Although the film is about a young girl in search of her parents and who is accompanied by her boyfriend, romance is as good as missing from the film. Comedy is also feeble. Emotions touch the heart only in one scene (when Tanya smudges the icing on the cake to erase the word ‘mom’ in the Zardari episode). Even the drama does not ring very true because of the poor script. Dialogues, penned by the same trio, are good.

Tell Me O Kkhuda Review – Star Performances

Esha Deol gets into the skin of the character and does a fine job of a girl in search of her parents. Arjan Bajwa has nothing worthwhile to do. Vinod Khanna is fair. Rishi Kapoor is very good. Dharmendra acts reasonably well. Hema Malini leaves a mark in a small role. Farooque Shaikh and Dipti Naval should’ve been given more significant roles. They are okay. Meltem Cumbul, as Mrs. Zardari, acts with understanding.
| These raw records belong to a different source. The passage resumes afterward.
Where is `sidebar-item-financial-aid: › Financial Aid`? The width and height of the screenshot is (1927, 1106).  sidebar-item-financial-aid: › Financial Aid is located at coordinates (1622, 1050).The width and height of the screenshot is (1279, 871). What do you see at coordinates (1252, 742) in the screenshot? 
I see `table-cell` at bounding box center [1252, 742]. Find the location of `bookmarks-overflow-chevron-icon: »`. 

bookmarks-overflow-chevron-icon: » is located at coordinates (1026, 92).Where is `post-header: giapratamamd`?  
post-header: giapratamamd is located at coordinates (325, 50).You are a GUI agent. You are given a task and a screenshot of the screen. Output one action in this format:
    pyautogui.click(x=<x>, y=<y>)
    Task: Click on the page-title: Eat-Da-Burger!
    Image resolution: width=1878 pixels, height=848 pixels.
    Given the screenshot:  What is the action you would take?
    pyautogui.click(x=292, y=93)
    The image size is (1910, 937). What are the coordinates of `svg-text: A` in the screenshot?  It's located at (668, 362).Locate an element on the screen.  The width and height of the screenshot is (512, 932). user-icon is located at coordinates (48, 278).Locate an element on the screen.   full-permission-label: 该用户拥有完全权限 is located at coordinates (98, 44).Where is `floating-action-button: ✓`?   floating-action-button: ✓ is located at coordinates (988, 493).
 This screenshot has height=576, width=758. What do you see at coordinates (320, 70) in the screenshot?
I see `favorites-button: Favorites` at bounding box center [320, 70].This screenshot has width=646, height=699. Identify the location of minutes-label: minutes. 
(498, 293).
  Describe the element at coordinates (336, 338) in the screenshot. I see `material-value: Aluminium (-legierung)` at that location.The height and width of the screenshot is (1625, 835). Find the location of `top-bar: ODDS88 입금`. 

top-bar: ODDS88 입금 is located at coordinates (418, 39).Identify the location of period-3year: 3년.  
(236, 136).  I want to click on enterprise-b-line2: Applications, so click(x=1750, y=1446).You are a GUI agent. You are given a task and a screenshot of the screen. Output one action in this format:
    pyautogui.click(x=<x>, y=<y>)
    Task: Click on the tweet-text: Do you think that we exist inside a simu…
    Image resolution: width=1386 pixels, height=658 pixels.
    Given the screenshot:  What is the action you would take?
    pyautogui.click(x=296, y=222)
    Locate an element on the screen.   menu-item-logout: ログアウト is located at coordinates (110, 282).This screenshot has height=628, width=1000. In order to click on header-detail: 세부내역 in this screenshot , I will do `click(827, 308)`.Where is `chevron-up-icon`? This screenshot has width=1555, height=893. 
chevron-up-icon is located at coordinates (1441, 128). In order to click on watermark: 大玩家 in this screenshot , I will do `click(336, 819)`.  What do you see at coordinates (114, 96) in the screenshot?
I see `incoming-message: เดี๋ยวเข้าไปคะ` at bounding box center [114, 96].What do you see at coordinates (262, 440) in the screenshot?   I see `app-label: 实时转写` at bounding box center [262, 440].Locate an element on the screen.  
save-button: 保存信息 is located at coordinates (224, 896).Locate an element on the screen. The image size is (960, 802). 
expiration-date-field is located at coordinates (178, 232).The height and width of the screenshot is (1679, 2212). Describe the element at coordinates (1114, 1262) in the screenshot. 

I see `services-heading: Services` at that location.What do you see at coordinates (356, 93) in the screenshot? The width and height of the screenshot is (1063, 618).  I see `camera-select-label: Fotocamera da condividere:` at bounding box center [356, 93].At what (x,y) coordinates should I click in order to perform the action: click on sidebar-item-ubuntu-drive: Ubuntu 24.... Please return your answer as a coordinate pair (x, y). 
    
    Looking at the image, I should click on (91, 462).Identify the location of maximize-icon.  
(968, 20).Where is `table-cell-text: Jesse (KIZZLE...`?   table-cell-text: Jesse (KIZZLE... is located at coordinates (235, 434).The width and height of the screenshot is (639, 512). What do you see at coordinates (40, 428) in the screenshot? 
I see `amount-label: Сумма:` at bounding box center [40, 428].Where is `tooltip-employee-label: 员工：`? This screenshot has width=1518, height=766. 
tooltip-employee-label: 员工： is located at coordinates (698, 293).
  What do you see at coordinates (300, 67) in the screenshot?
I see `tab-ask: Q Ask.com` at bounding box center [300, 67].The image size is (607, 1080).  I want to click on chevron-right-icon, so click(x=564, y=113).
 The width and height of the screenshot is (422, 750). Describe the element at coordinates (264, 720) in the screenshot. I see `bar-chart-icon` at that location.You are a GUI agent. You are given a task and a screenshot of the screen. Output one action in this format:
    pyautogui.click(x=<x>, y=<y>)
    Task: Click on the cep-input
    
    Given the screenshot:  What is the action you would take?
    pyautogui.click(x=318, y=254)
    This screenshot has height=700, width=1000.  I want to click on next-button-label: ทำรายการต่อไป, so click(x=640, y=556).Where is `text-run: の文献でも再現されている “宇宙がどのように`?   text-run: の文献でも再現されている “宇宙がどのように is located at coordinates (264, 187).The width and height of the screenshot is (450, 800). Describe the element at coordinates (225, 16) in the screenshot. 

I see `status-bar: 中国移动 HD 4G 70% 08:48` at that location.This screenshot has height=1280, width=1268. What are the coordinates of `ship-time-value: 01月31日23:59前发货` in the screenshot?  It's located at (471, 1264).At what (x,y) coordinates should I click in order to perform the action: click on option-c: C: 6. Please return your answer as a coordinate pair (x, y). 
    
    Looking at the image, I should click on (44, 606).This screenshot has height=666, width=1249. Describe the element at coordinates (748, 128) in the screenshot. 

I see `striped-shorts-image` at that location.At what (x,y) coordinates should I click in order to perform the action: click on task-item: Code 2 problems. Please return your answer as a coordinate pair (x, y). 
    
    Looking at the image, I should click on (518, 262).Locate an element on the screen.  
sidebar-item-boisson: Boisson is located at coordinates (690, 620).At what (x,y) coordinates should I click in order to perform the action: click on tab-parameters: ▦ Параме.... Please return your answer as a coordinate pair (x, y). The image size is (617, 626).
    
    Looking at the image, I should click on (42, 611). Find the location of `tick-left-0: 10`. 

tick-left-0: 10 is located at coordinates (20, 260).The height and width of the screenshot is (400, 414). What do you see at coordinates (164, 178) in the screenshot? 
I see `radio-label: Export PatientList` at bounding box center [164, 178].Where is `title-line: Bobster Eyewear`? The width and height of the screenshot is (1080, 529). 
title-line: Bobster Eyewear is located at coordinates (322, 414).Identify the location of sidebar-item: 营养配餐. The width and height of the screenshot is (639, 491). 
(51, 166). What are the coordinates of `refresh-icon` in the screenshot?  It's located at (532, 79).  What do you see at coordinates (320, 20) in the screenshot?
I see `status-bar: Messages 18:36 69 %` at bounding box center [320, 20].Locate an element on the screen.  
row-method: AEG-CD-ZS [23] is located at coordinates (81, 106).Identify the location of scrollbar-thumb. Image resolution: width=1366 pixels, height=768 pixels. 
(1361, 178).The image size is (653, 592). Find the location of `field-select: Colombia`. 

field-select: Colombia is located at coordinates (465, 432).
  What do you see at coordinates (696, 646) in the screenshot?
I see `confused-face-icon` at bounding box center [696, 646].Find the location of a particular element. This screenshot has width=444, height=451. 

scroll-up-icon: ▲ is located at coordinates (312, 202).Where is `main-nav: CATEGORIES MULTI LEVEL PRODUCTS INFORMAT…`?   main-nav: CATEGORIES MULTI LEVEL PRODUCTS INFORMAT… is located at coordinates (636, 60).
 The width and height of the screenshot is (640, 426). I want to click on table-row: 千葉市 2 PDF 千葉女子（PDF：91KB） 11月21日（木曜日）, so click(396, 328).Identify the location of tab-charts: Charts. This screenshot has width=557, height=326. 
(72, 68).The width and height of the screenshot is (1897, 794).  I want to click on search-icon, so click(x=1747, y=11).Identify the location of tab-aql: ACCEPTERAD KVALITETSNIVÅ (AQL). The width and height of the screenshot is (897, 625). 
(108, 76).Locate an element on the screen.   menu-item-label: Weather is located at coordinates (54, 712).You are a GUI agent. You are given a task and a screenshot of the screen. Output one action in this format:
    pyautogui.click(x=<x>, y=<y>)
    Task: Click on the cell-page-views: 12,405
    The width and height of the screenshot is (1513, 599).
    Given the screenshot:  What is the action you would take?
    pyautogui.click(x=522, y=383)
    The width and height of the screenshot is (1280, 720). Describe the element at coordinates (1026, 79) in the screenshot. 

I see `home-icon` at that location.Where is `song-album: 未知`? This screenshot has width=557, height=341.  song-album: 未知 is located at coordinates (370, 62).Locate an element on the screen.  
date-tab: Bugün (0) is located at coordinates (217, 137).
Chandan Roy Sanyal is wasted. Sudhanshu Pandey is alright. Johny Lever evokes laughter but just about. Madhoo and Gurbachan lend ordinary support. Richa Pallod is average. Salman Khan adds star value but only in a song in the end titles.

Tell Me O Kkhuda Review – Direction & Music

Hema Malini’s direction is fairly nice but she has not been able to make the drama a tear-jerker. Pritam Chakraborty’s music is alright but needed to be far better. Someone somebody is a good song and Mera mann is fair. Other songs are hardly popular. Camerawork (Hayk Kirakosyan, Soyukut Turan, Grant Appleton, Tribhovan Babu and Aseem Bajaj) is of a good standard. The Turkey locations are eye-catching. Sets (Rajat Poddar) are good. Rameshwar Shivaji Bhagat’s editing is okay. Production values are nice.

Tell Me O Kkhuda Review – Komal Nahta’s Verdict

On the whole, Tell Me O Kkhuda does not have the merits to make any mark at the box-office.